# [Required work]
[A] Name every organization mentioned in the news brief below about hospital teamwork in Minnesota.
[B] Extend the news brief below about coordinated care among Minnesota hospitals by writing the sentences that come after its final bullet point.

# [Reading passage]
--------------------------------

NCPA - National Center for Policy Analysis


August 3, 2007

Two reports published by the American Heart Association show the improvements in care that can be made when teams from small community hospitals, emergency services and major medical centers team up to systematically tackle one of the nation's top killers, says the Wall Street Journal.

Minnesota is at the forefront of this type of treatment, and the success of their programs highlights a broader theme in medicine:

  • Improvement in medicine is often the result of applying existing knowledge in a standardized, predictable way.
  • The Minneapolis team devised a detailed protocol to rapidly transfer patients from rural hospitals within a 210-mile radius of Minneapolis to Abbott Northwestern for angioplasty.
  • No fancy new technology was required -- just a standard regimen of drugs and care.

--------------------------------

# [Data extracts]
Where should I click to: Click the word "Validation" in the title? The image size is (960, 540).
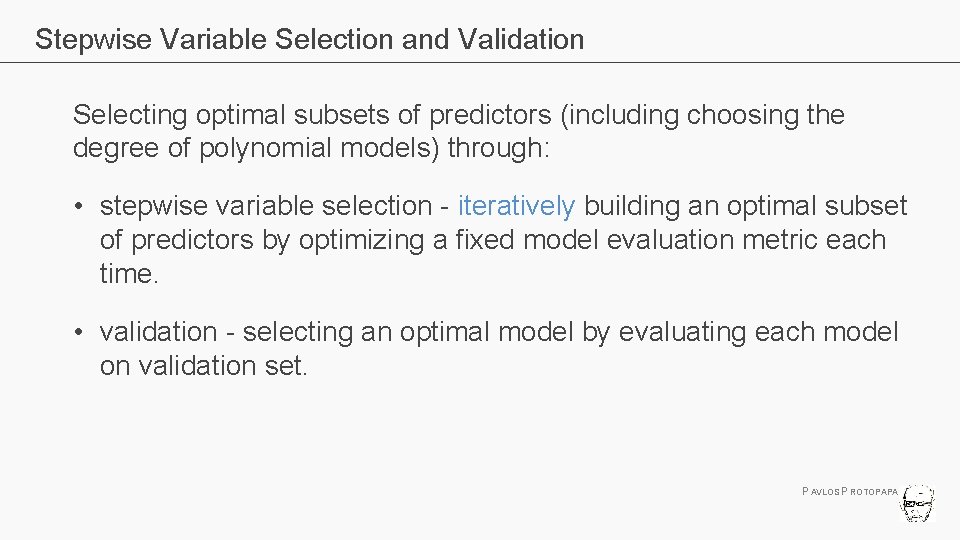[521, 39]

--------------------------------

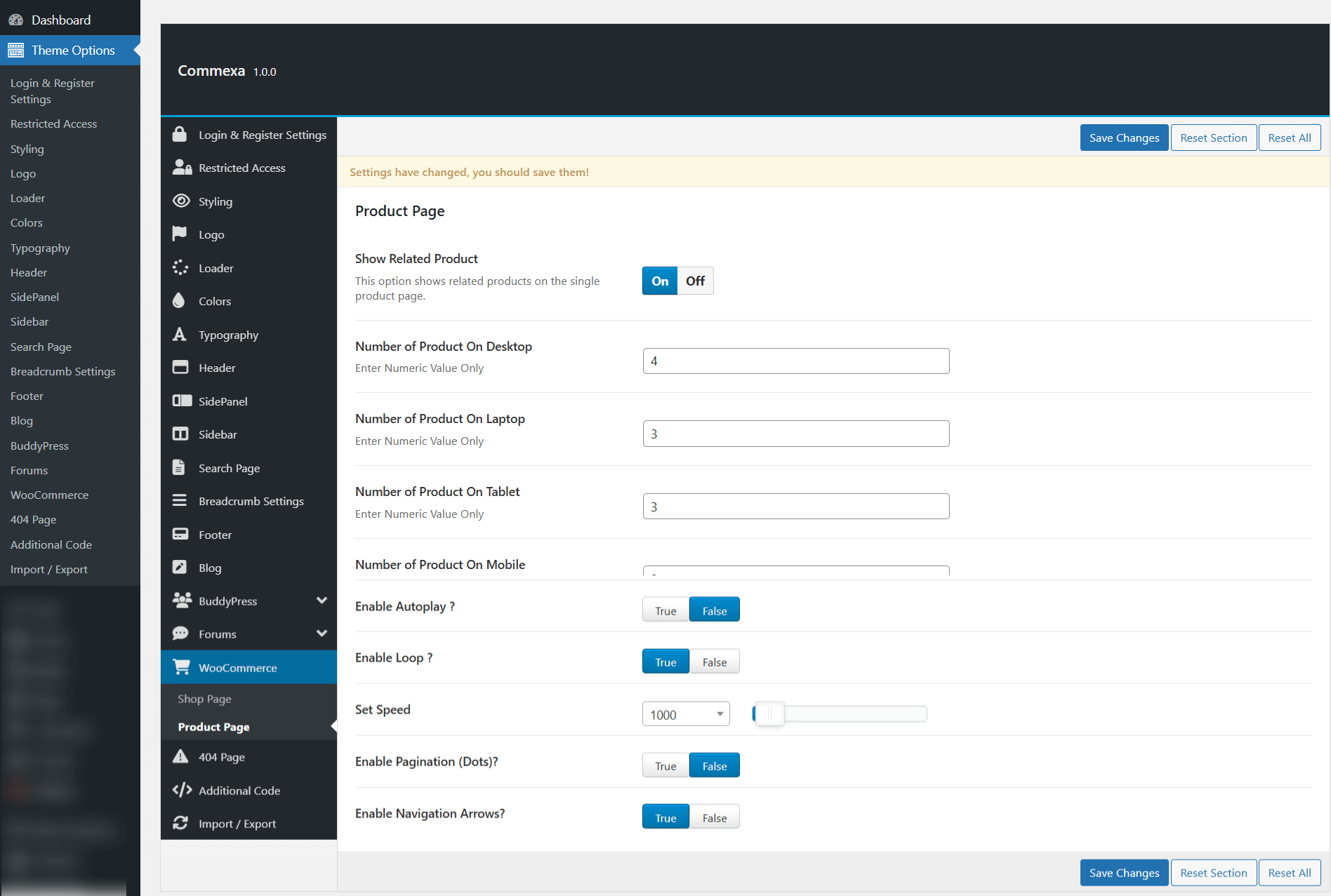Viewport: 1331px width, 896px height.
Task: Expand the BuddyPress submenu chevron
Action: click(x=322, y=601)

--------------------------------

# [Results]
[A] National Center for Policy Analysis (NCPA), American Heart Association, Wall Street Journal, Abbott Northwestern

[B]
  • What's different is the attention to detail, including continuous feedback and discussion about how to make improvements when targets are missed.

Some deride the approach as "cookbook medicine."  But the evidence shows that poorly organized systems deliver hit-or-miss care.  The Minnesota efforts have slashed door-to-balloon times -- measured from the arrival at the first hospital to getting the artery open with an angioplasty balloon at a hospital equipped for the procedure.  They've also reduced length of hospital stays and showed promise in reducing mortality and other major complications of heart attacks.